- Born: Robert William James Dingwall 6 August 1950 (age 76)

Academic background
- Education: University of Cambridge University of Aberdeen
- Thesis: The social organisation of health visitor training (1974)

Academic work
- Discipline: Sociology
- Sub-discipline: Medical sociology; sociology of law; Sociology of science;
- Institutions: University of Aberdeen; Faculty of Law, University of Oxford; Wolfson College, Oxford; University of Nottingham;

= Robert Dingwall =

British sociologist and academic (born 1950)

Robert William James Dingwall (born 6 August 1950) is a British sociologist and academic, specialising in medical sociology. He was Professor of Sociology at the University of Nottingham from 1990 to 2010 and at Nottingham Trent University 2010–22. He has Emeritus status at both universities. His research is on the interdisciplinary study of law, medicine, science and technology.

==Early life and education==
Dingwall was born on 6 August 1950. He attended the independent St Peter's School, York from 1963 to 1968.

At St John's College, Cambridge, Dingwall studied economics for part I of the Tripos and then switched to social and political science for part II, graduating with a Bachelor of Arts (BA) degree in 1971: as per tradition, his BA was promoted to a Master of Arts (MA Cantab) degree. He then studied medical sociology at the University of Aberdeen, graduating with a Doctor of Philosophy (PhD) degree in 1974. His doctoral thesis was titled "The social organisation of health visitor training".

==Career==
From 1975 to 1977, after completing his doctorate, Dingwall was a research fellow in the Institute of Medical Sociology at the University of Aberdeen. From 1978 to 1990, he worked at the University of Oxford: he was a research officer, then senior research officer, and finally a research fellow at its Centre for Socio-Legal Studies and Wolfson College, Oxford. He was Professor of Sociology at the University of Nottingham until 2010, where he founded the Institute for Science and Society, subsequently moving to Nottingham Trent University. He was elected Fellow of the Academy of Social Sciences (FAcSS) in 2002: he was a member of its council from 2013 to 2019. He is an Honorary Member of the Faculty of Public Health.

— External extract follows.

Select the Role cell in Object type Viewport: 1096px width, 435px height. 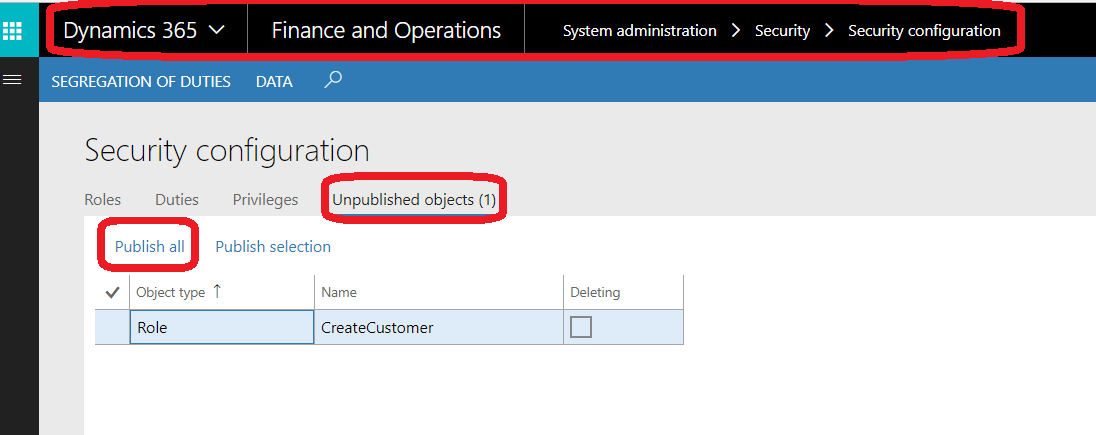pyautogui.click(x=222, y=327)
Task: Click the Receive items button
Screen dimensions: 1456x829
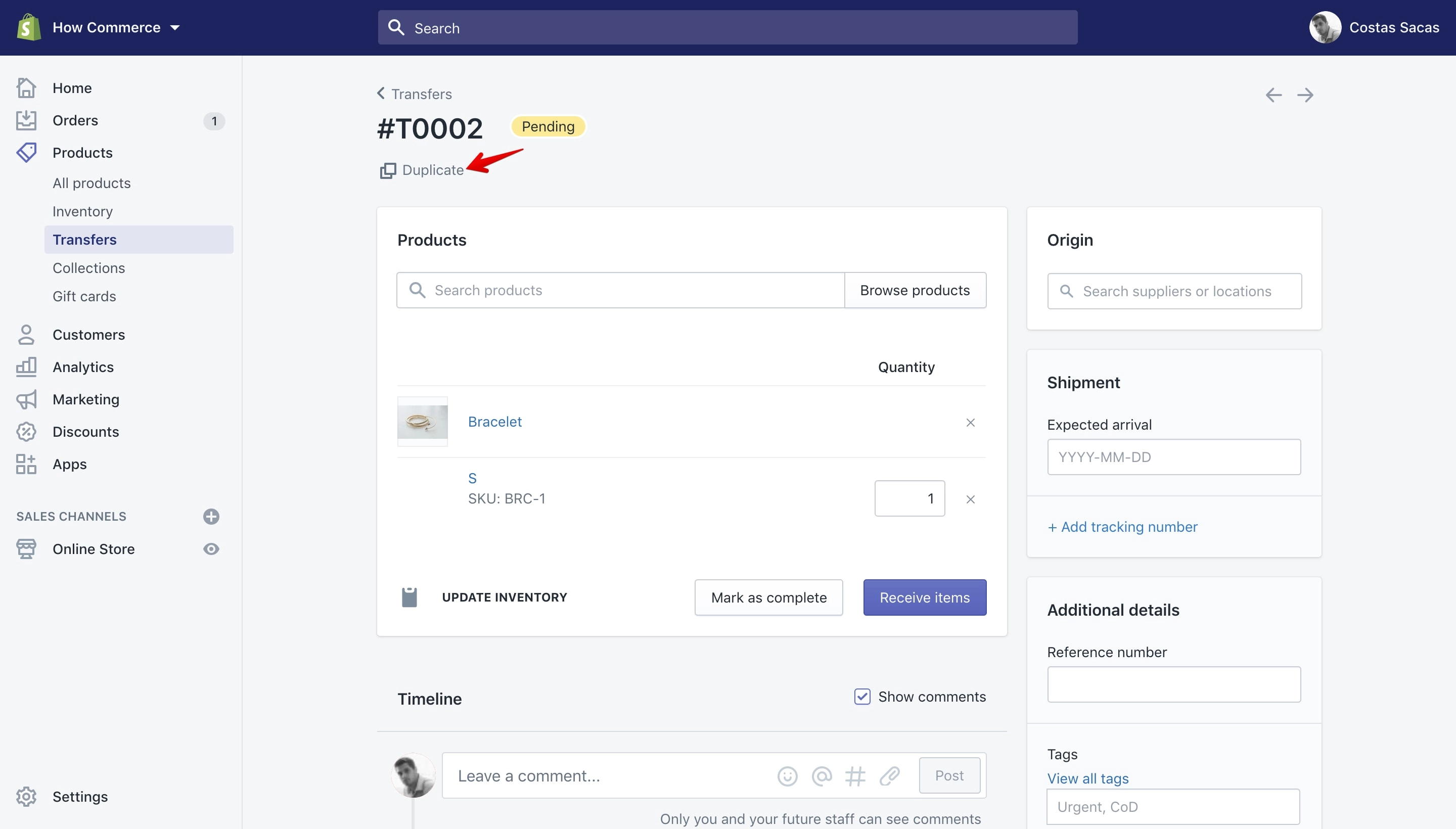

He has served on NERVTAG, a scientific advisory panel for epidemic preparedness of HMG. He has chaired the Bioscience for Society Strategy Panel of the Biotechnology and Biological Sciences Research Council and previously served as a member of the Committee on Ethical Aspects of Pandemic Influenza and of the Civil Justice Council. He has also been a consultant to industry on the ethical use of pharmaceuticals. He has also received commissions from the Royal Pharmaceutical Society and the Food Standards Agency.

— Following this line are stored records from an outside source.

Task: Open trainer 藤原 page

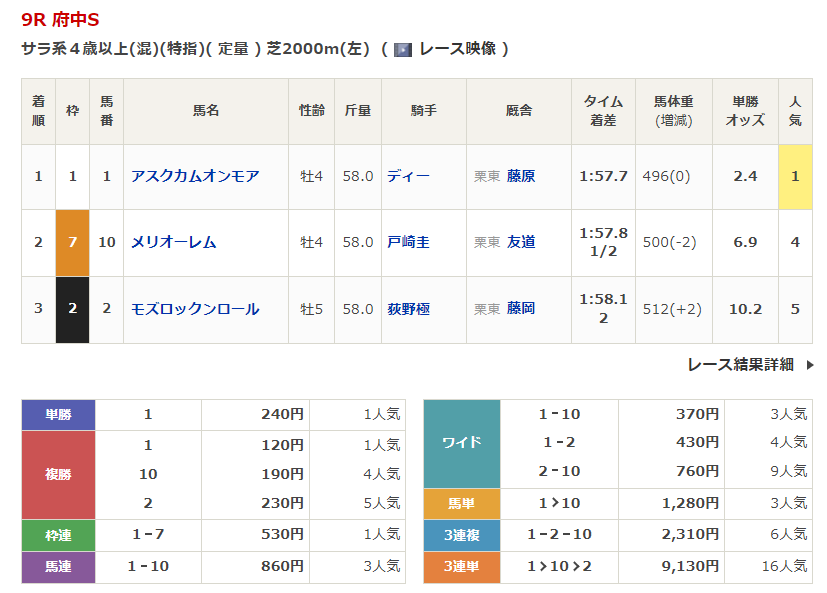Action: click(x=520, y=176)
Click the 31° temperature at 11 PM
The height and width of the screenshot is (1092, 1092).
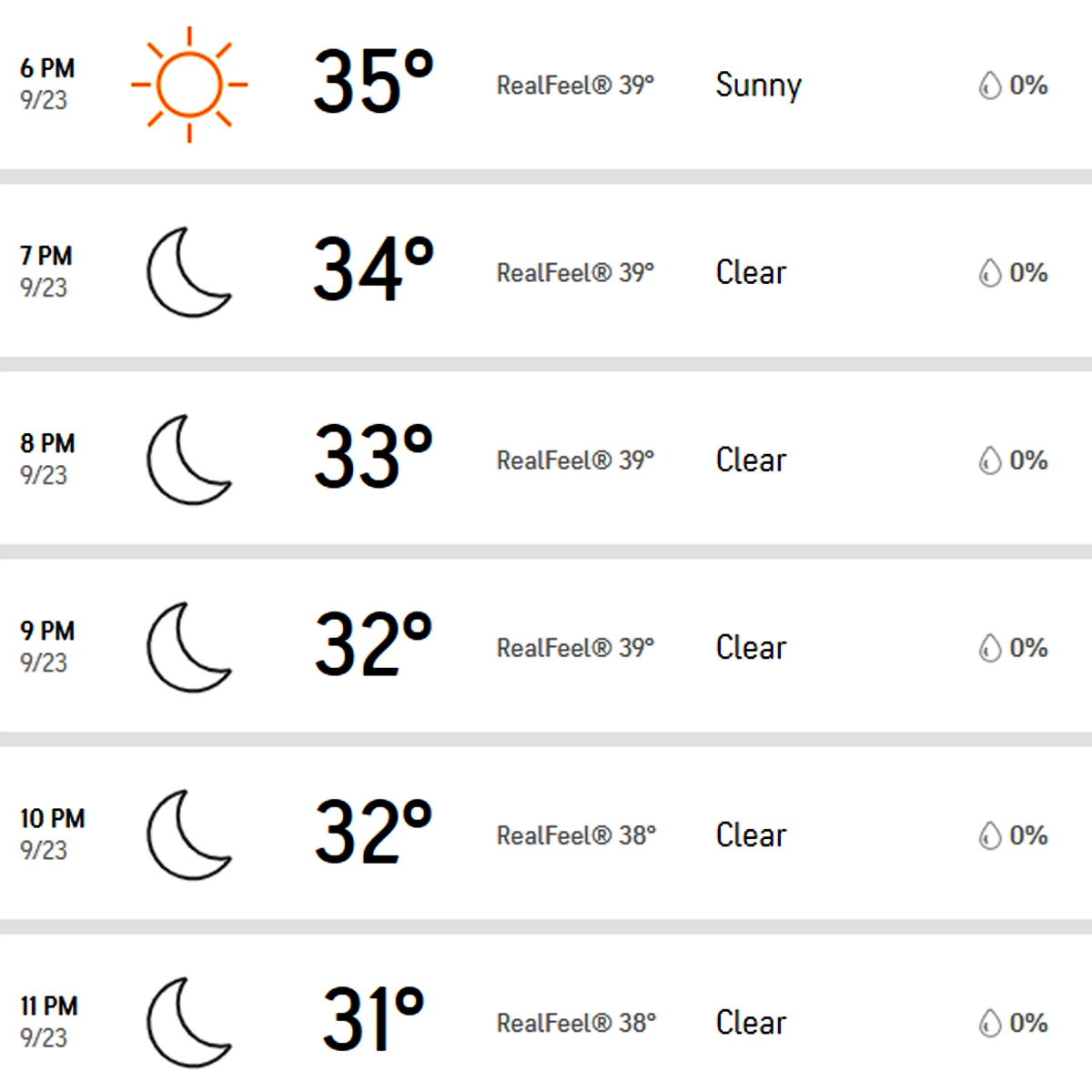[372, 1020]
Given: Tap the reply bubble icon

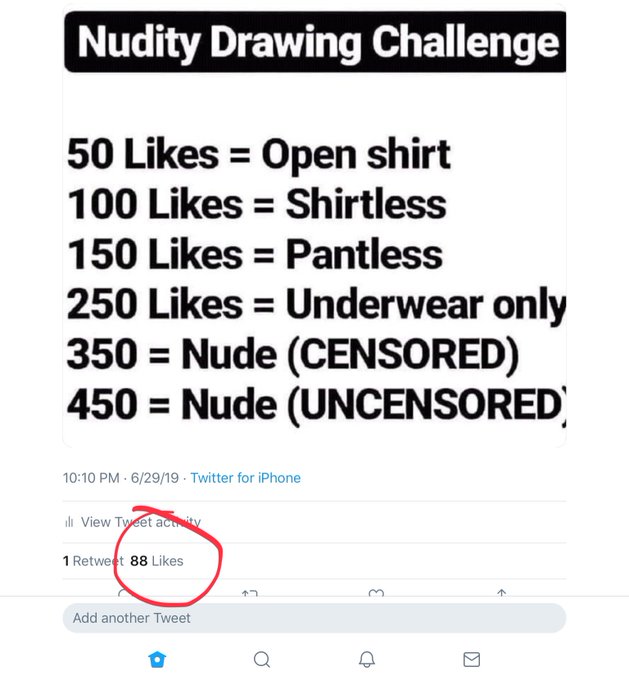Looking at the screenshot, I should 124,593.
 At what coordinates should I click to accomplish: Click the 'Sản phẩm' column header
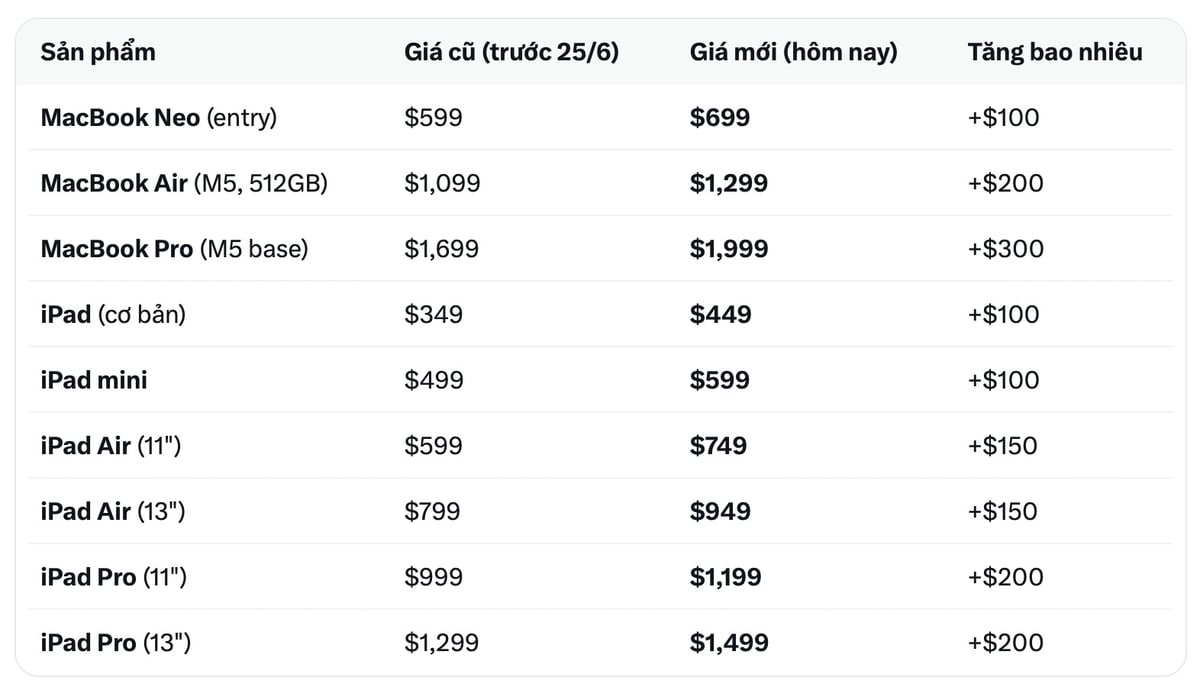click(x=98, y=52)
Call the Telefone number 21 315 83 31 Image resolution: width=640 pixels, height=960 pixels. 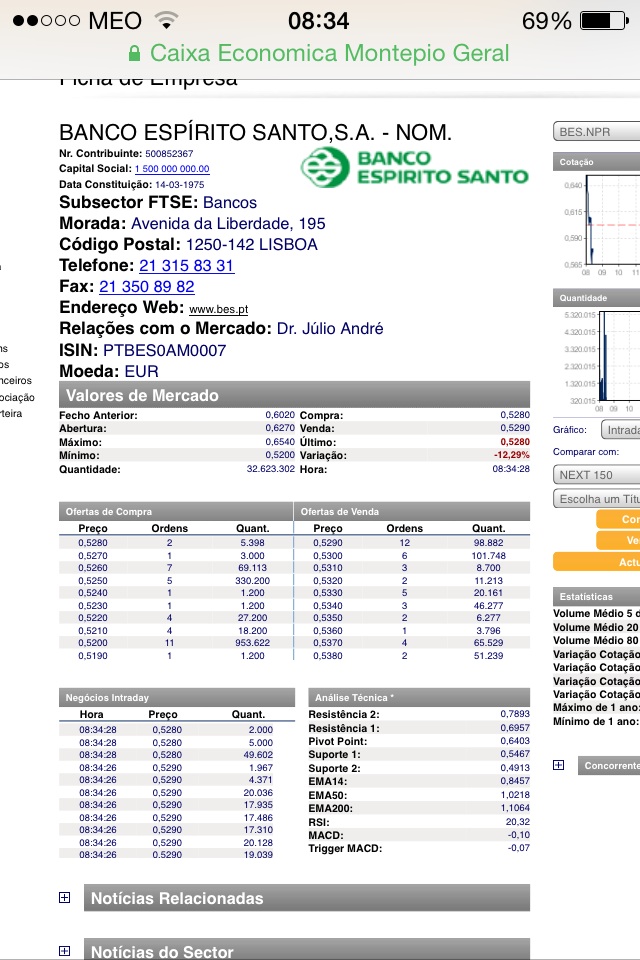coord(186,266)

===Public engagement (COVID-19)===
In early May 2020, during the COVID-19 pandemic, Dingwall criticised the Government's messaging, for making people fearful that the disease would kill them and argued that restrictions on meeting outdoors should be relaxed to allow people to come within 1.5 metres of each other.

On 18 July, Dingwall criticised another SAGE report, which forecasted 120,000 deaths from COVID-19 in wintertime 2020–21. In his estimation, this "was based on flawed mathematics" and created an "environment of fear".